Pendant longtemps, le mariage a été un acte majeur et unique de la vie, aussi exceptionnel que la naissance et la mort. Un sacrement, béni par Dieu – le seul moment de notre existence où le Créateur daignait jeter un œil fatigué sur les simples mortels qu’il avait conçus un jour de distraction et de mélancolie. Avec la laïcisation du mariage – et la légalisation du divorce – le ver était dans la pomme. L’apparition de la pilule, pardon mesdames ! – a définitivement mis l’institution par terre. Le représentant de Dieu n’est plus ce brave curé de campagne qui a baptisé les enfants et les a fait sauter sur ses genoux, qui connaissait tous les secrets de famille, raccommodait les bobos et les plaies, empêchant les époux de s’étrangler –seule issue à cette époque pour échapper à la mort du couple. Et les échevins et bourgmestres ne sont plus ces notables moustachus dont on a connu les parents et qui dirigeaient d’une main paternelle la commune de père en fils. Alors, quel sens a encore le mariage ? A qui confier l’union de nos destinées ?
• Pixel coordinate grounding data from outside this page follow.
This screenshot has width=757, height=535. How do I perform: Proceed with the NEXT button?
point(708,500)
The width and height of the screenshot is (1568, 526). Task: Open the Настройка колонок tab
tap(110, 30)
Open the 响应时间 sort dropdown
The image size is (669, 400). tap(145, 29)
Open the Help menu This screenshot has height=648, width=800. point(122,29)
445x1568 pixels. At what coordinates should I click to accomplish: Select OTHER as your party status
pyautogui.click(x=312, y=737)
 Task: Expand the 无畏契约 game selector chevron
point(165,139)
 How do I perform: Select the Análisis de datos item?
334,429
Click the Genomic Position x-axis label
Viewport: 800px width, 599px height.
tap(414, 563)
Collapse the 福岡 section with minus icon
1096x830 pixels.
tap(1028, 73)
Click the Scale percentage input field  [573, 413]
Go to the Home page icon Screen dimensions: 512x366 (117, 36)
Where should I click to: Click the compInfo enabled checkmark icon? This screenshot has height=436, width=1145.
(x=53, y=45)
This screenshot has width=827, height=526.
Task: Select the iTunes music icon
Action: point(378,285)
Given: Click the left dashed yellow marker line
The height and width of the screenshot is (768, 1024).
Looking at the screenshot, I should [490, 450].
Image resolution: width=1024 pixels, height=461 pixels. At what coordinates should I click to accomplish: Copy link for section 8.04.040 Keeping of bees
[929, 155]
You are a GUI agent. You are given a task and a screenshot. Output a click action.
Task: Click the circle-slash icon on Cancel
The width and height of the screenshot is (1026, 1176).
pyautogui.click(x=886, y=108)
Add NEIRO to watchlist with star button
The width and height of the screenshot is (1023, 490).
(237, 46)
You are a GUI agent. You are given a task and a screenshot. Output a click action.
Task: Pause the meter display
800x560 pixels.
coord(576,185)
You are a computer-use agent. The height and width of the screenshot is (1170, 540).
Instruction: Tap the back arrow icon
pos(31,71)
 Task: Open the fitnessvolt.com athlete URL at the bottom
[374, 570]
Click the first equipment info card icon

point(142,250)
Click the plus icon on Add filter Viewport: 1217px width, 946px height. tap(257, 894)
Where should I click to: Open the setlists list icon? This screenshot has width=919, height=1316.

Voilà sans doute ce que pensaient ces fiancés de Saint-Nicolas lorsqu’ils ont cru voir surgir le père Fouettard. Ils sont du genre à gémir que les curés d’aujourd’hui sont parfois africains et les échevins noirs, beurs, juifs sinon homosexuels; pire : parfois même des femmes ! Eh oui, messieurs-dames, le mariage n’est plus une promesse à la vie et à la mort. C’est un contrat rarement aussi long qu’un bail commercial et beaucoup moins stable, sans garantie du bailleur et bourré de vices plus ou moins cachés contre lesquels aucune réclamation n’est admise. Un contrat qu’on peut impunément rompre sans préavis et trahir avant que l’encre des signatures ne soit sèche.
Et si, malgré tout, vous voulez vous marier, que l’amour vous monte à la tête, qu’il sauve tout et que l’union vous est nécessaire comme l’ivresse, comment osez-vous réagir avec une telle bêtise ? Ce n’est pas à vous de refuser le mariage, c’est le mariage qui devrait vous être refusé. Mais, bon, puisque c’est saint Valentin même à Saint Nicolas, un seul souhait : vivez heureux et faites plein de petits Belges aussi colorés, bigarrés et différents que les échevins d’aujourd’hui.